Clarke provides The Luxembourg Review answers to questions about life as the Poet Laureate of Wales, the inspiration of traveling and its effect on poetic practice and advice to young poets who are interested in practicing the craft of poetry.


How much does the natural world inspire you?

I live in Ceredigion, 900 feet up, 6 miles in from the Irish Sea, which is visible between hills. We have 18 acres of land, and live several miles from the nearest village. This is our life. Being alive is what I write about. Wales has a low density population, and most of our towns and cities are close to the coast. Even when I lived in Cardiff we were surrounded by the countryside, in sight of mountains, and the sea visible from everywhere I have lived.

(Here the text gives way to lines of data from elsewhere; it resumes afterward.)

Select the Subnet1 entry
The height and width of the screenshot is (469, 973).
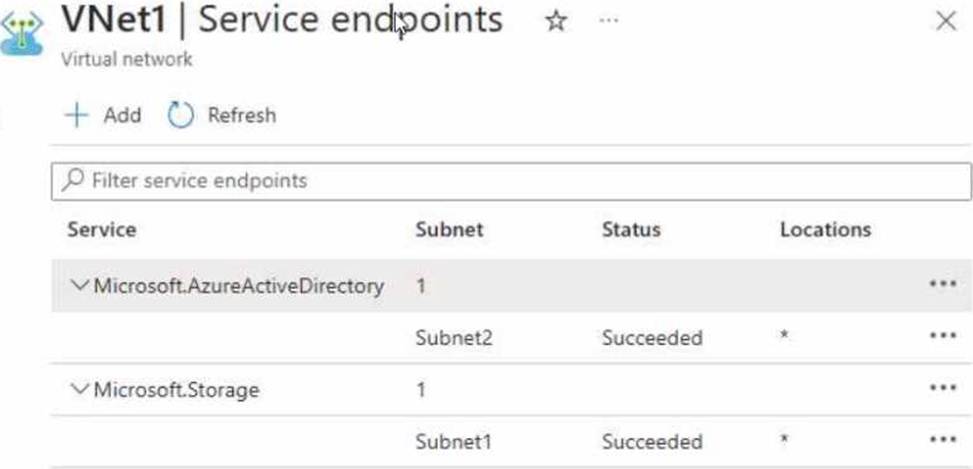coord(454,441)
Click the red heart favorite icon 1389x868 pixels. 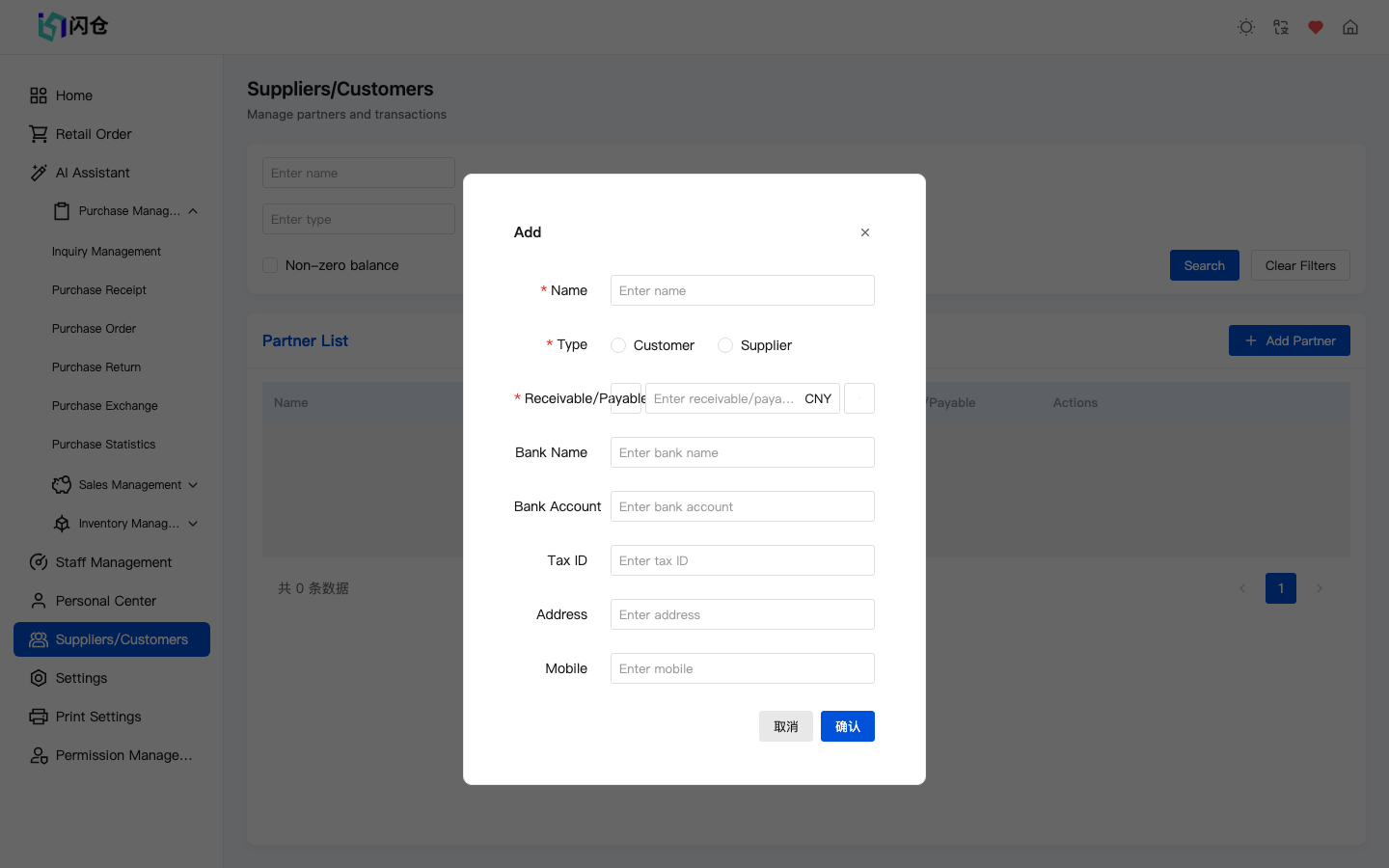(x=1315, y=27)
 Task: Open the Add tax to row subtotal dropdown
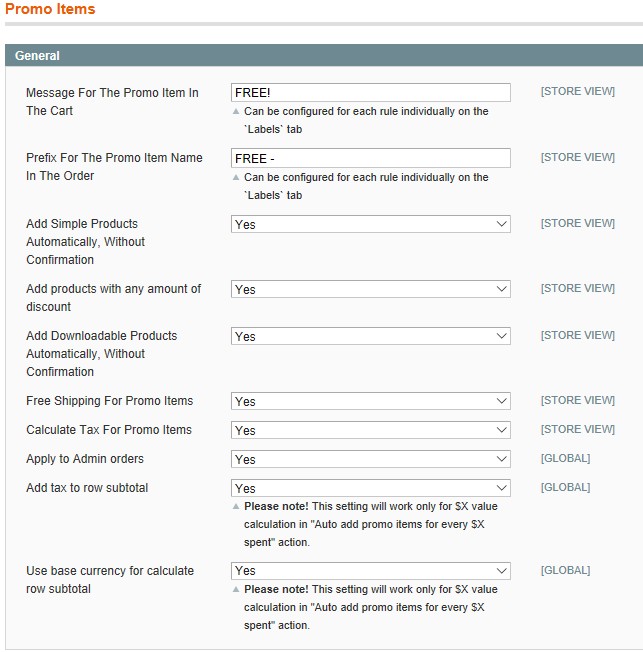pos(370,488)
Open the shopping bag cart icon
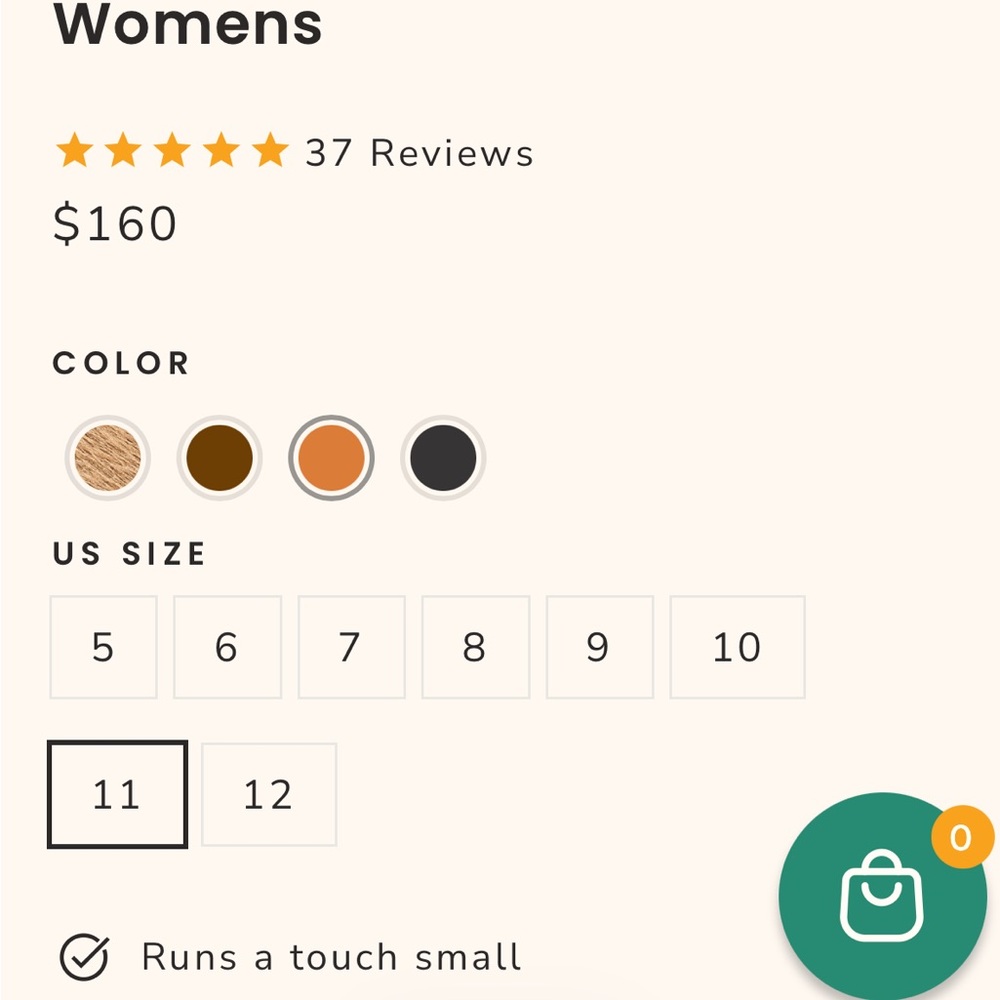The width and height of the screenshot is (1000, 1000). click(883, 895)
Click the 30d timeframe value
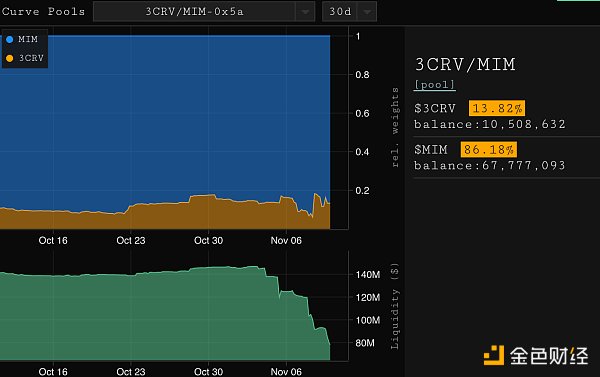Viewport: 600px width, 377px height. coord(340,12)

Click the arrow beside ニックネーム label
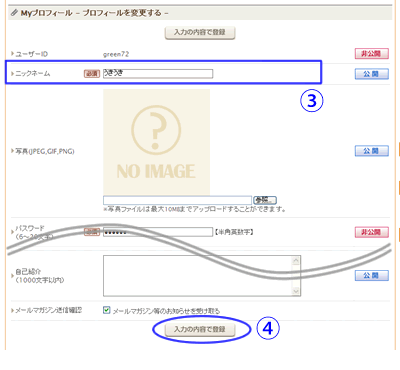point(12,74)
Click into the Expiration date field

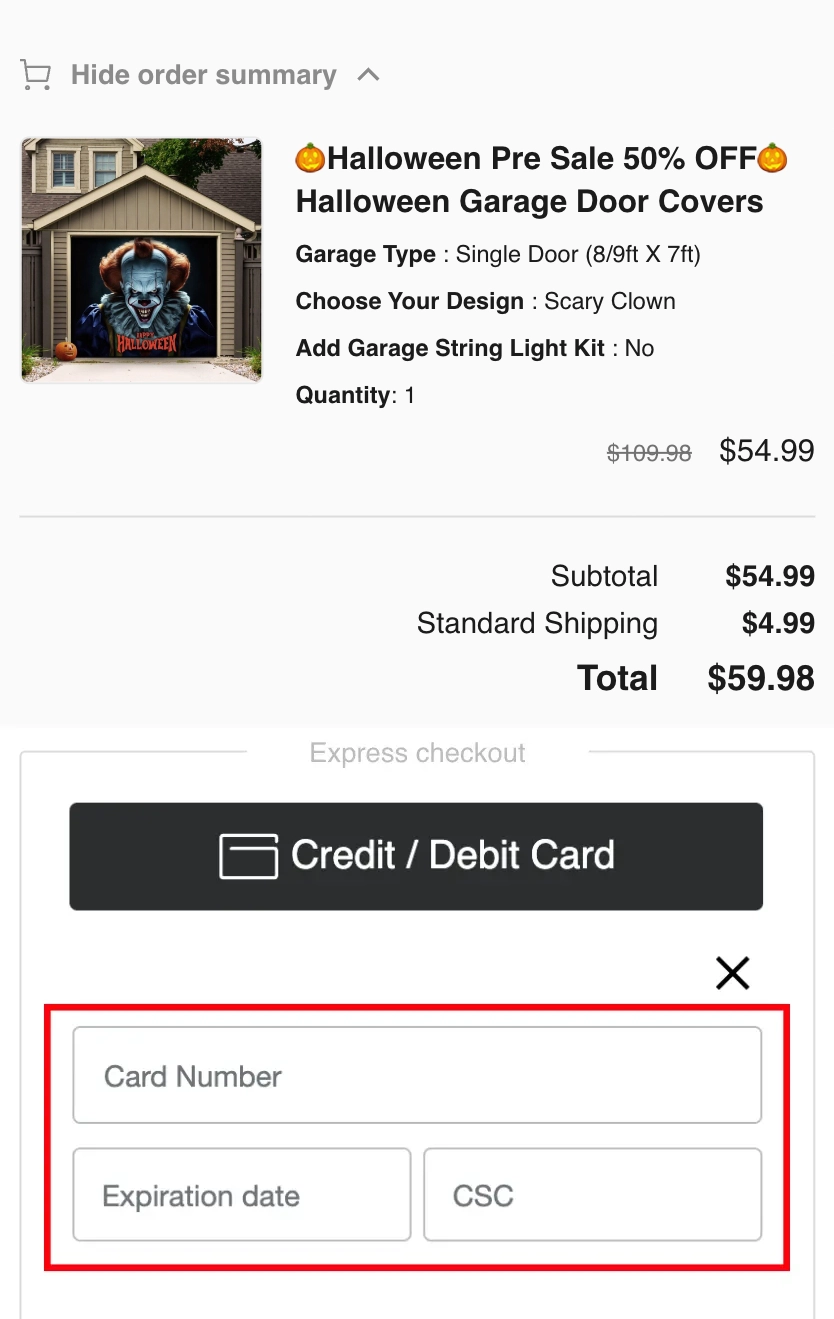[242, 1195]
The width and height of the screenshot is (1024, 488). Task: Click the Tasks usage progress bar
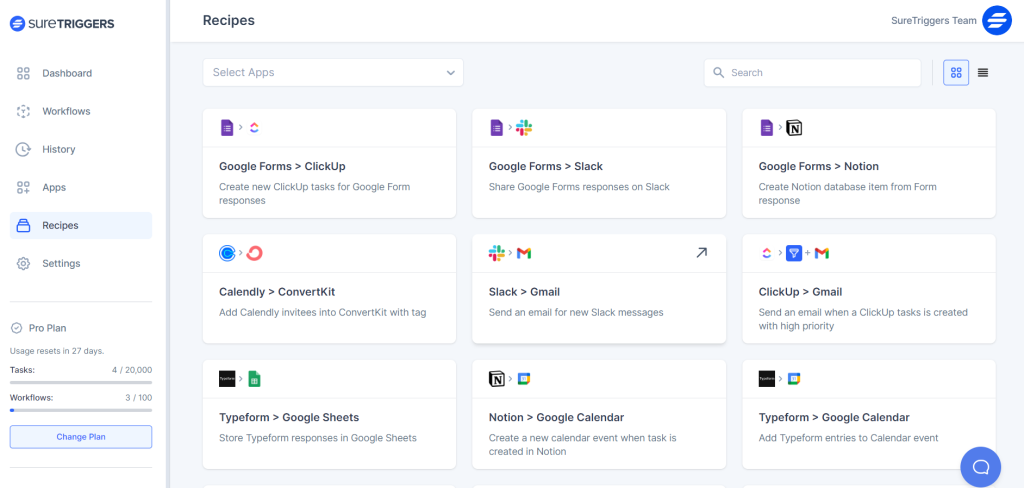[81, 382]
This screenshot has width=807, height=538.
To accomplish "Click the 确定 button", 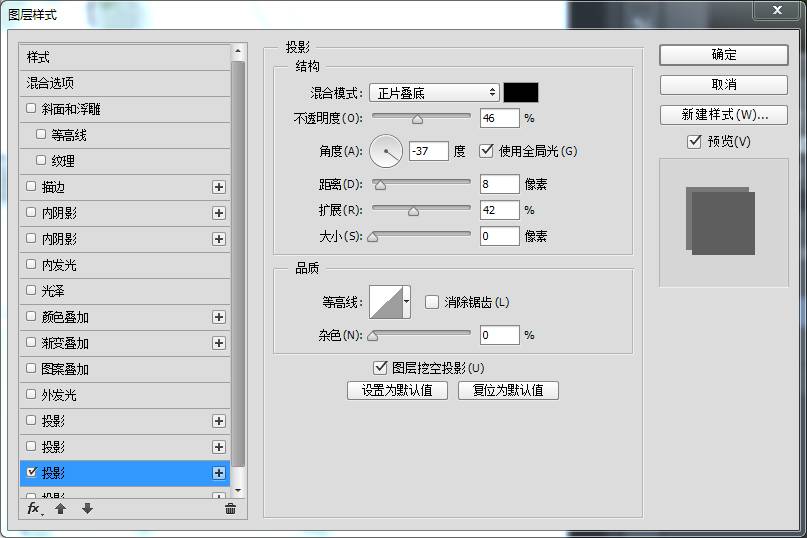I will (723, 55).
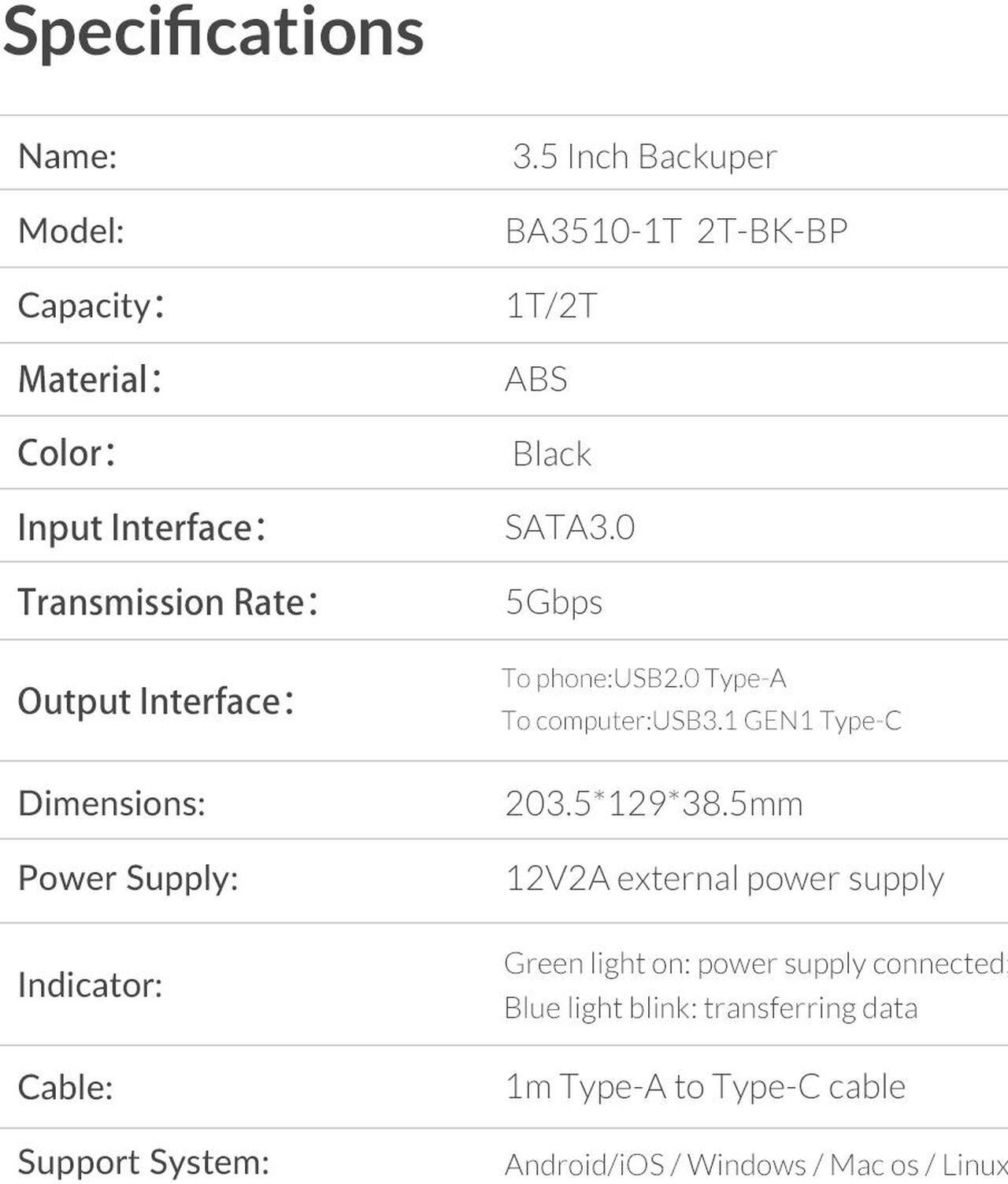1008x1184 pixels.
Task: Click the To computer USB3.1 GEN1 line
Action: click(x=702, y=720)
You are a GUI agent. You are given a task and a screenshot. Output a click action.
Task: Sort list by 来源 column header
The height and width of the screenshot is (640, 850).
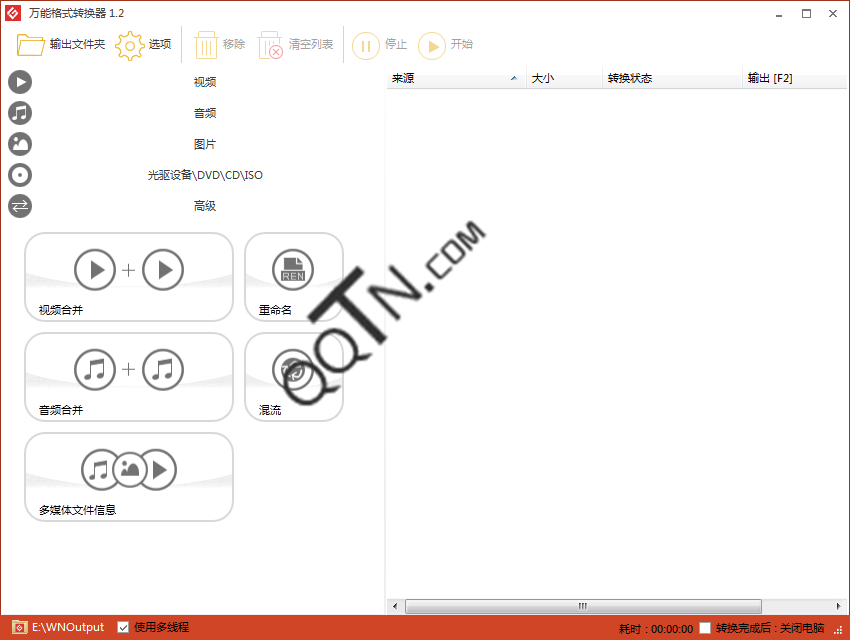coord(455,78)
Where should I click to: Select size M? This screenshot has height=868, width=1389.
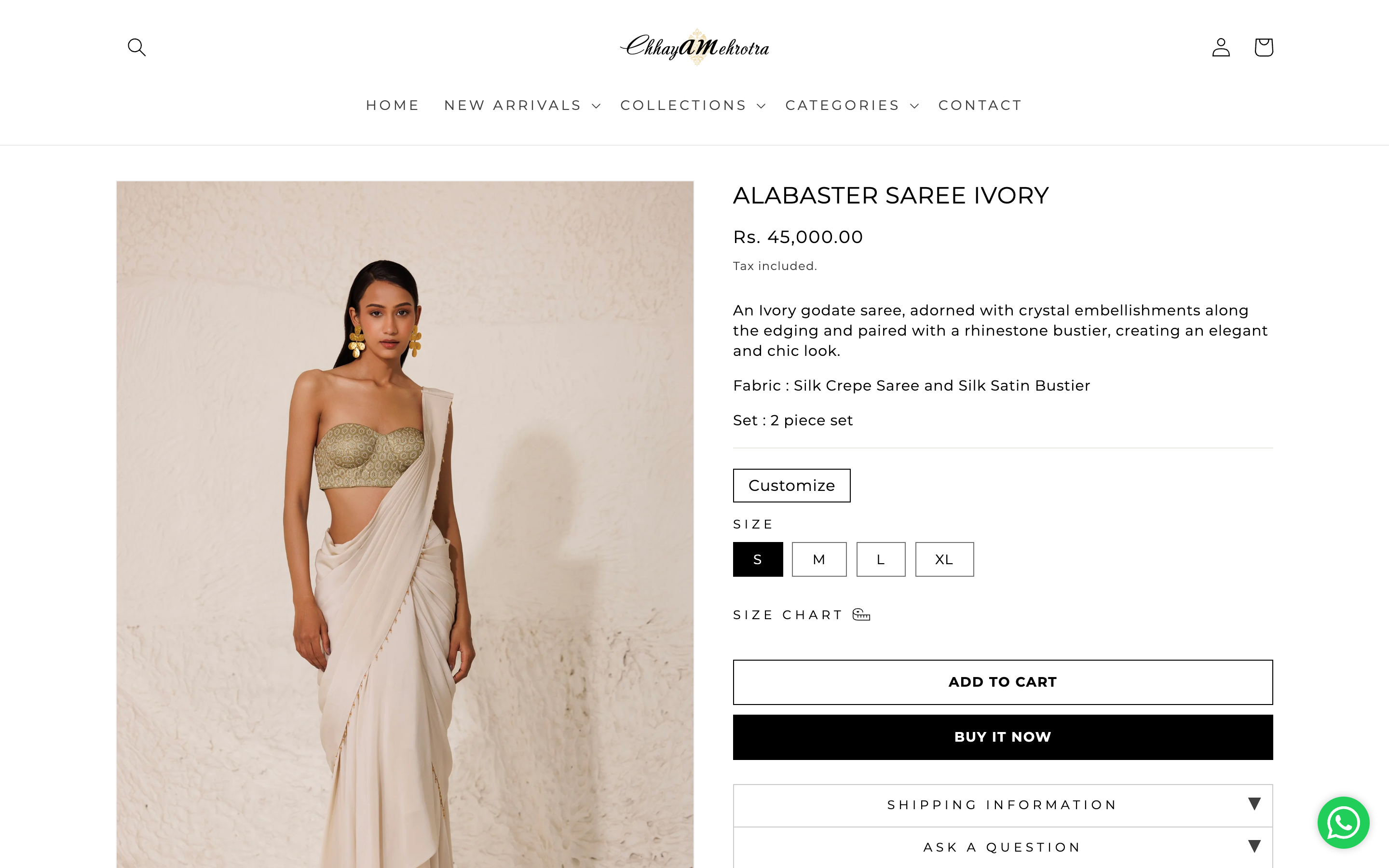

Is poetry an extension of our relationship with the physical forces of nature which govern us in our day-to-day experience?

I am sure that is not true. Poetry is art, and like all art, it is about what human imagination makes of what we see, hear, think etc. A main characteristic of being human is our pleasure in rhyme and rhythm, and poetry in its simplest forms (nursery rhymes, song lyrics) is natural to all. Its sophisticated forms are refined versions of human language. It’s word-music?

How important is nationality in defining yourself as a poet as your work can be accessed across the globe by a multitude of cultures?

I am Welsh, and I don’t know a life as anything else. I never think of ‘defining myself’, and did not call myself a poet. Other people did. The attention my nation gives to poetry and poets is supportive and nurturing. My parents (not educated people) had a great love for words, books, stories and poetry, in both langages. However, being Welsh is just one way of being human. The best writers are true to their culture, and are most universal when they express themselves through their own culture. W.H.Auden says:

“A poet’s hope: to be, like some valley cheese, local, but prized elsewhere.”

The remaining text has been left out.